Exercise goal
Each line below from the one containing "Task: Select Views in the database tree" through the one containing "This screenshot has height=814, width=1456." should be output exactly as it stands, and no other line should appear.

Records for the exercise

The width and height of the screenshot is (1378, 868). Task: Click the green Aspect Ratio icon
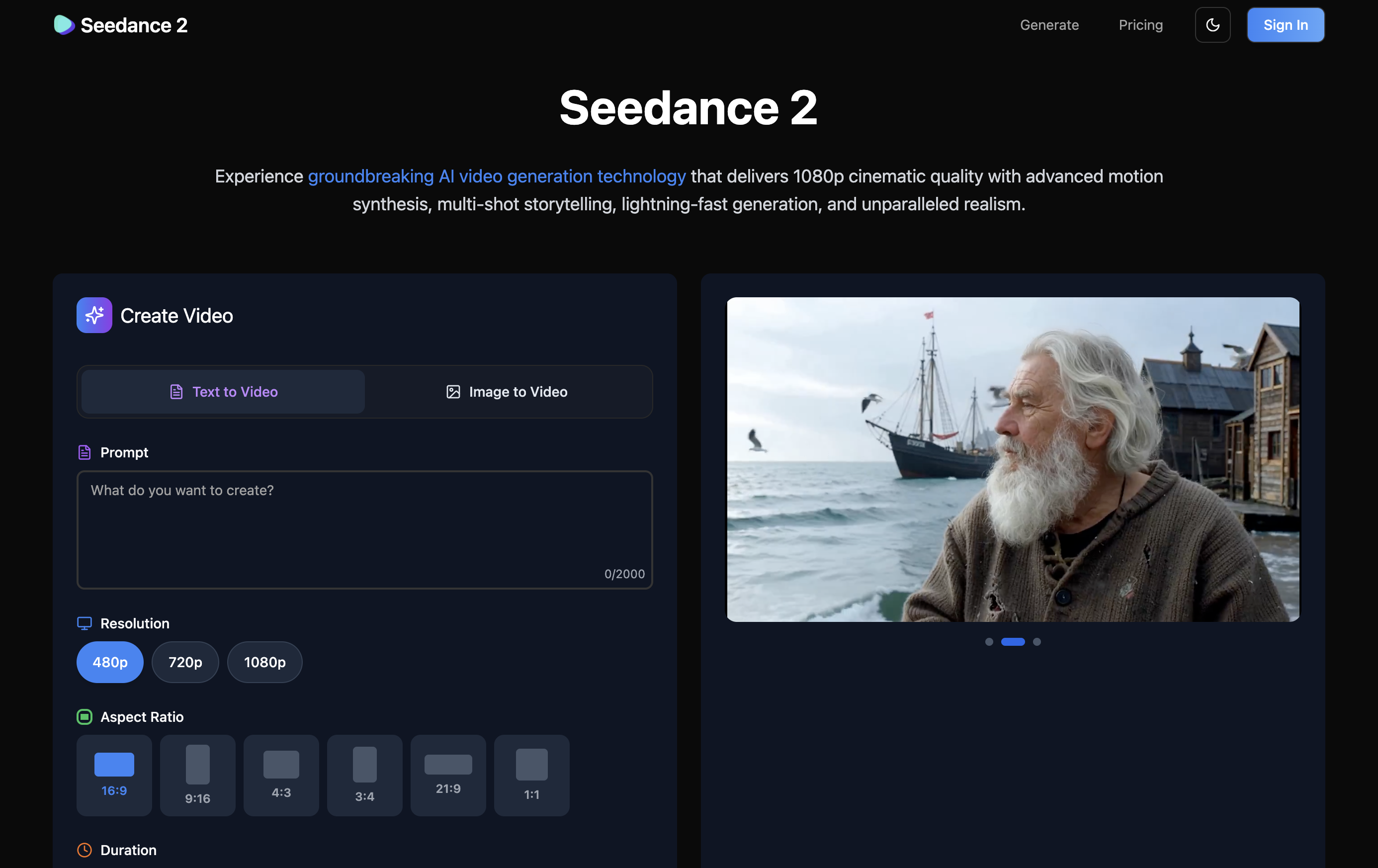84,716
* * *
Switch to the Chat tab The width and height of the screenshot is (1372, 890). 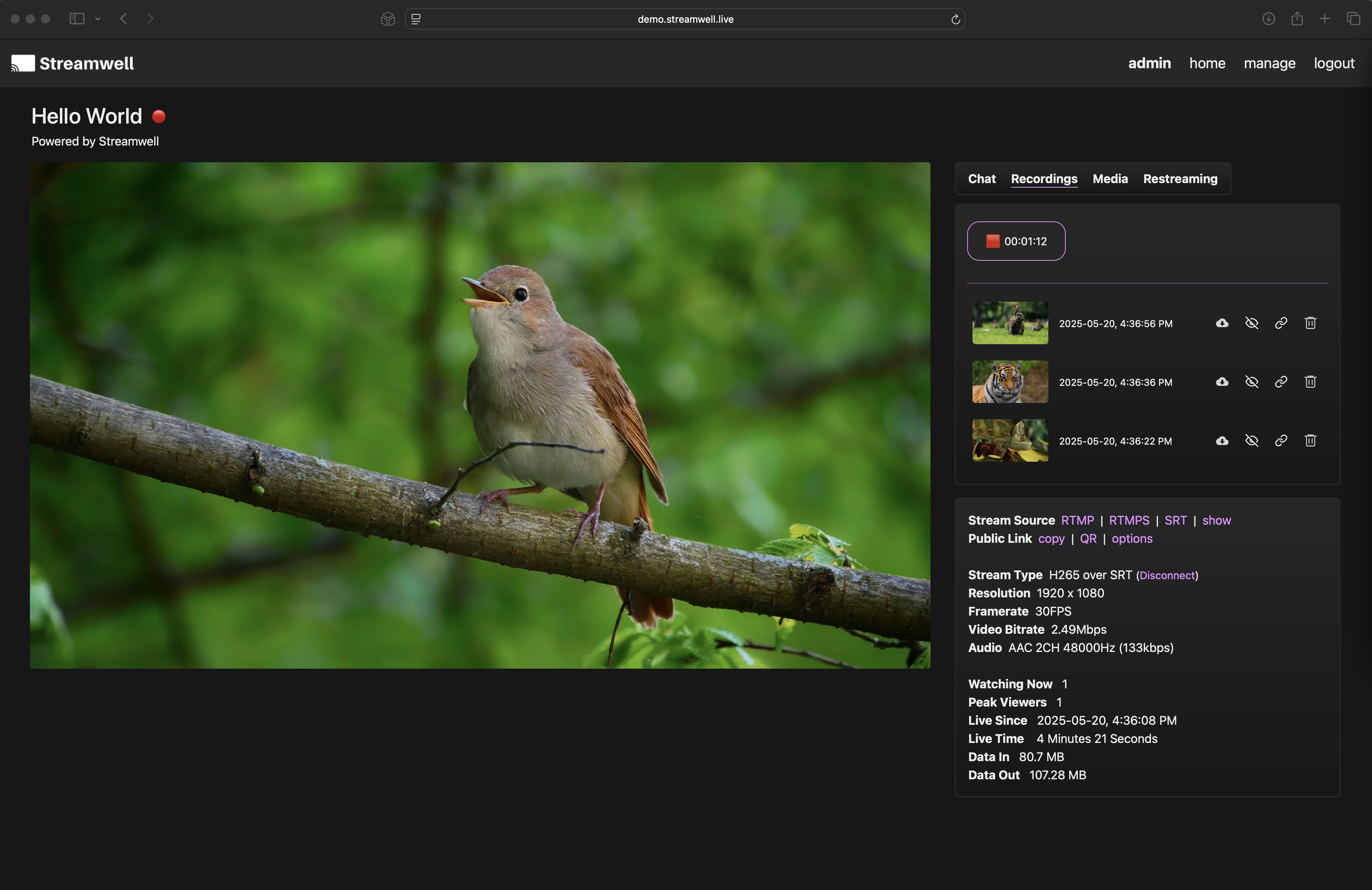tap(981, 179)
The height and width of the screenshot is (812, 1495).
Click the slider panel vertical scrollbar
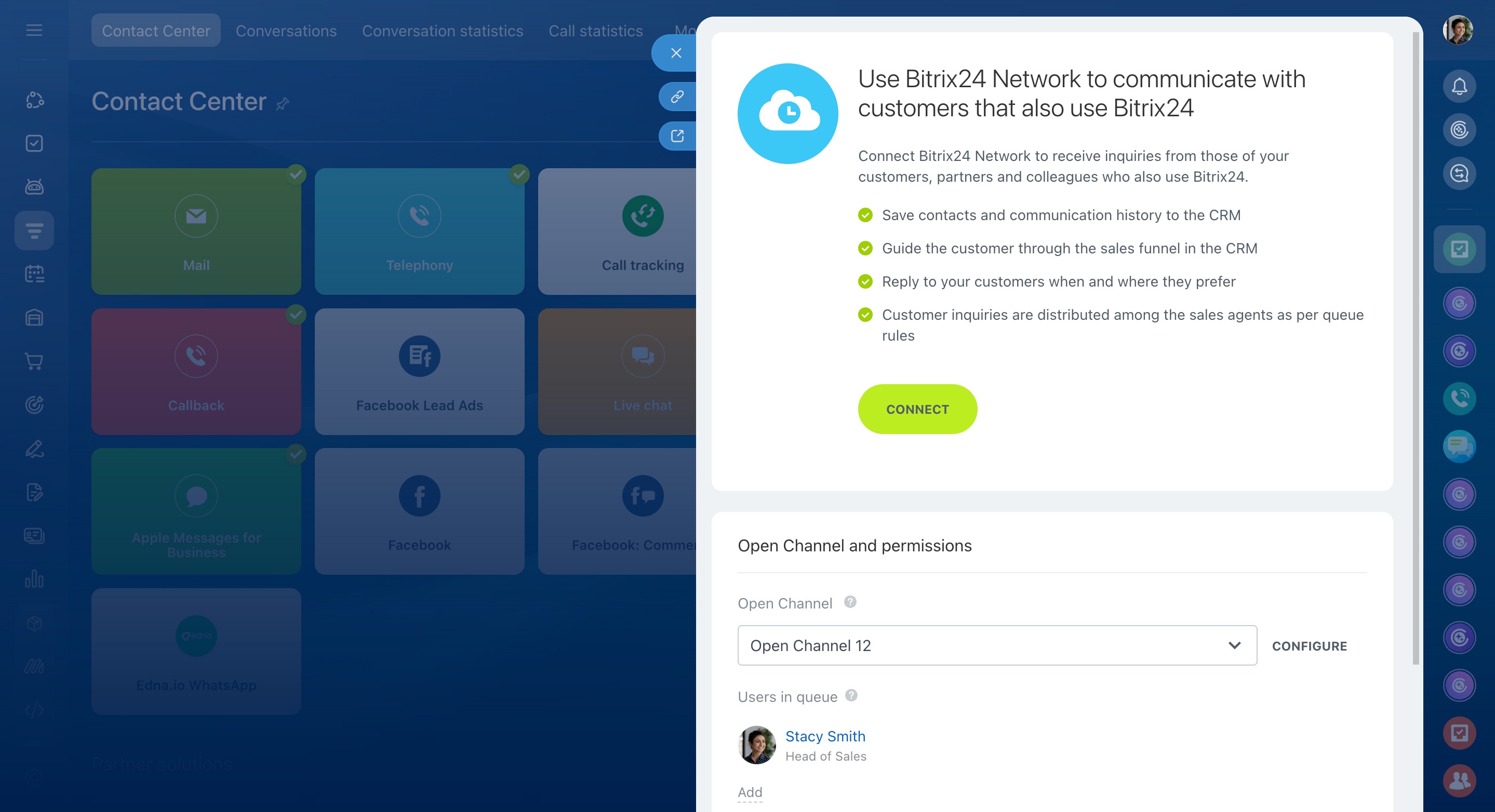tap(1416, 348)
* * *
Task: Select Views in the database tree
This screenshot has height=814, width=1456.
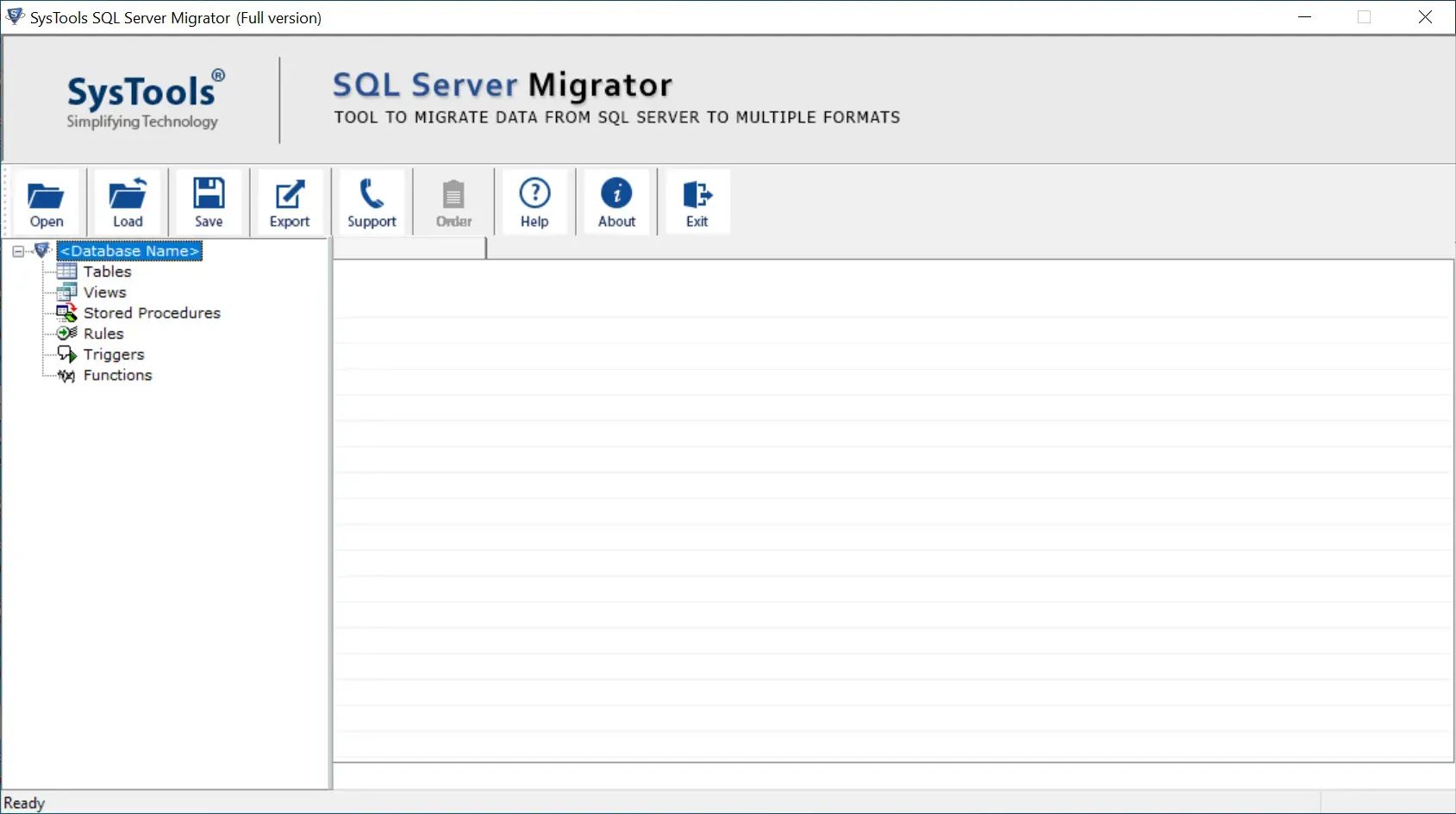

Output for this task
Task: Select Views in the database tree
This screenshot has height=814, width=1456.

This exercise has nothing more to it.